START Supplied entries

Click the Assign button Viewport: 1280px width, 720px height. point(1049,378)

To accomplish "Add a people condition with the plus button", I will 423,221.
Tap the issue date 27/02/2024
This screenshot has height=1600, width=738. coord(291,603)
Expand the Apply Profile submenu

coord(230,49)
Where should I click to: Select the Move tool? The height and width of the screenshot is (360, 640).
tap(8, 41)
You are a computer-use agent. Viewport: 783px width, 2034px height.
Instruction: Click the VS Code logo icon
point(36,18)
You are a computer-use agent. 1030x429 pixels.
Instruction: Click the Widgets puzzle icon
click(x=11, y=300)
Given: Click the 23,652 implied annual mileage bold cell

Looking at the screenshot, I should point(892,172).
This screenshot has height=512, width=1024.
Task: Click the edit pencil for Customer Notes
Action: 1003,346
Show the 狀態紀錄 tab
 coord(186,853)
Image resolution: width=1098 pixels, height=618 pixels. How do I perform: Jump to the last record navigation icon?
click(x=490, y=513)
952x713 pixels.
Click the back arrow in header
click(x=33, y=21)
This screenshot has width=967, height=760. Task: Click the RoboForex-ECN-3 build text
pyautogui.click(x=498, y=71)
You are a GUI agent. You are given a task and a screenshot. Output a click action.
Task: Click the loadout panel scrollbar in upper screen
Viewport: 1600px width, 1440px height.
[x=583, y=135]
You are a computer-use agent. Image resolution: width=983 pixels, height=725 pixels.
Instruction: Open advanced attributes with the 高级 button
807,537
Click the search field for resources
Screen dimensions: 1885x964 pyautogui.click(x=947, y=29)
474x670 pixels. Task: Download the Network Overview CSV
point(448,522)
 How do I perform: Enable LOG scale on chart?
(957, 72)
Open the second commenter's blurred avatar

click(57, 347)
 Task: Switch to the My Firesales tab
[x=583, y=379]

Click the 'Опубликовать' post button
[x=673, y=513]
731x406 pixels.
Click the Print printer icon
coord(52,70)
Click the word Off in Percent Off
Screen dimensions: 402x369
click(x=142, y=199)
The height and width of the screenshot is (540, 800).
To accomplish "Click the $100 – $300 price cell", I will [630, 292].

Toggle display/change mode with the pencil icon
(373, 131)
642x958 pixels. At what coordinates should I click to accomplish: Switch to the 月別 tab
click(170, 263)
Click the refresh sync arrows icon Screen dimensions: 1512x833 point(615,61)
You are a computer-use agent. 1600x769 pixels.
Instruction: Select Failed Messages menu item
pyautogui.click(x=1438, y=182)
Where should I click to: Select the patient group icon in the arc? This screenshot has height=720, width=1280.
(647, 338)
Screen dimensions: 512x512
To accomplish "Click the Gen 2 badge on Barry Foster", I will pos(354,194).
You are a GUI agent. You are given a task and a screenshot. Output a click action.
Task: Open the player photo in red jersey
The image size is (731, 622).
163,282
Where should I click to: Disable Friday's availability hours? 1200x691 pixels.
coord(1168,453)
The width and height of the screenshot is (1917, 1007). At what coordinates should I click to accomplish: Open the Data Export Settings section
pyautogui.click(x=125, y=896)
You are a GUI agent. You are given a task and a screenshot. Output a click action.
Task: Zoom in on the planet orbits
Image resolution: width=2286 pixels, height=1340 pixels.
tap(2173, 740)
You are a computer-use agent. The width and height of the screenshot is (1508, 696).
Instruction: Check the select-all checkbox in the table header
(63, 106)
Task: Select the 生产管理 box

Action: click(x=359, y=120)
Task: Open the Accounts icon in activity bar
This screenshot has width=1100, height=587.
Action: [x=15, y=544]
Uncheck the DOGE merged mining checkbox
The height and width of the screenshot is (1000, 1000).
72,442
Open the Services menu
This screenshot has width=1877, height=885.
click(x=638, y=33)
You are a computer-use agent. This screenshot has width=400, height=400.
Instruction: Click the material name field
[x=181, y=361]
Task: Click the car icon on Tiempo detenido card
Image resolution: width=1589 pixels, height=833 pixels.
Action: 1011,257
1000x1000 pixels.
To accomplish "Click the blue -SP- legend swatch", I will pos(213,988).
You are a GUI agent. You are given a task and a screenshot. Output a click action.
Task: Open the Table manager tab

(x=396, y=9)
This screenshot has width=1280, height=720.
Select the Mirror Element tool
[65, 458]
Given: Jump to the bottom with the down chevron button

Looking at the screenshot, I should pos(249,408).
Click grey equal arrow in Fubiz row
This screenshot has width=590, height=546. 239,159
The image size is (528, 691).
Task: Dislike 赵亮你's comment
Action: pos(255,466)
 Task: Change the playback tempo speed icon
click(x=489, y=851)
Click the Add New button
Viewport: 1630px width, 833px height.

END Supplied entries

What the task requires: The output should be exactly the lines above from the line containing "Open the second commenter's blurred avatar" to the line containing "Screen dimensions: 512x512", inclusive, with no other lines.

Written solution:
Open the second commenter's blurred avatar

click(57, 347)
 Task: Switch to the My Firesales tab
[x=583, y=379]

Click the 'Опубликовать' post button
[x=673, y=513]
731x406 pixels.
Click the Print printer icon
coord(52,70)
Click the word Off in Percent Off
Screen dimensions: 402x369
click(x=142, y=199)
The height and width of the screenshot is (540, 800).
To accomplish "Click the $100 – $300 price cell", I will [630, 292].

Toggle display/change mode with the pencil icon
(373, 131)
642x958 pixels. At what coordinates should I click to accomplish: Switch to the 月別 tab
click(170, 263)
Click the refresh sync arrows icon Screen dimensions: 1512x833 point(615,61)
You are a computer-use agent. 1600x769 pixels.
Instruction: Select Failed Messages menu item
pyautogui.click(x=1438, y=182)
Where should I click to: Select the patient group icon in the arc? This screenshot has height=720, width=1280.
(647, 338)
Screen dimensions: 512x512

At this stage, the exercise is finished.